Ultrahigh hydrogen storage capacity of B3O3 monolayer with electric-field-controlled reversible dehydrogenation

Abstract

State-of-the-art density functional theory (DFT) calculations were employed to investigate the potential of the newly synthesized porous B₃O₃ monolayer (ML) for hydrogen storage applications. While pristine B₃O₃ ML exhibits weak hydrogen adsorption ($E_{ads}\cong 0.12$ eV per H₂ molecule), its decoration with lithium (Li) or sodium (Na) can significantly enhance the average adsorption energy ($E_{ads}\cong 0.32$ eV per H₂ molecule). The pore of B₃O₃ has more capacity towards Li doping, with the ability to accommodate up to six Li atoms, each capable of attracting more than three H₂ molecules, compared to a maximum of only two Na atoms. Ab-initio molecular dynamics (AIMD) simulations confirm the thermodynamic stability of both 6Li@B₃O₃ and 2Na@B₃O₃ MLs at room temperature (RT $\sim$ 300 K).
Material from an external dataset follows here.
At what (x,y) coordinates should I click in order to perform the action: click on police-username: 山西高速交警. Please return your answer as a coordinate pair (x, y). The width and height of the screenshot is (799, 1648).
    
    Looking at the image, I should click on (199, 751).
Thermodynamic analysis, based on Langmuir model, showed that the 6Li@B₃O₃ primitive cell can store approximately 19.26 H₂ molecules, yielding a high effective gravimetric capacity ($C_{eff}\cong$ 16.09 wt% at RT), whereas 2Na@ B₃O₃ can store about 11.58 H₂ molecules only ($C_{eff}\cong$ 10.07 wt% at RT). Both values are significantly higher than the U.S. Department of Energy's 2025 target of 5.5 wt%. Furthermore, charge transfer analysis based on the Bader method and charge density difference (CDD) has confirmed charge transfer from Li/Na atoms to H₂ molecules, confirming the role of H₂ as charge acceptors. The application of electric fields oriented away from the surface can reduce the adsorption energy, thereby facilitating H₂ desorption. Based on these characteristics, Li- and Na-decorated B₃O₃ ML stand out as promising candidate materials for hydrogen storage applications.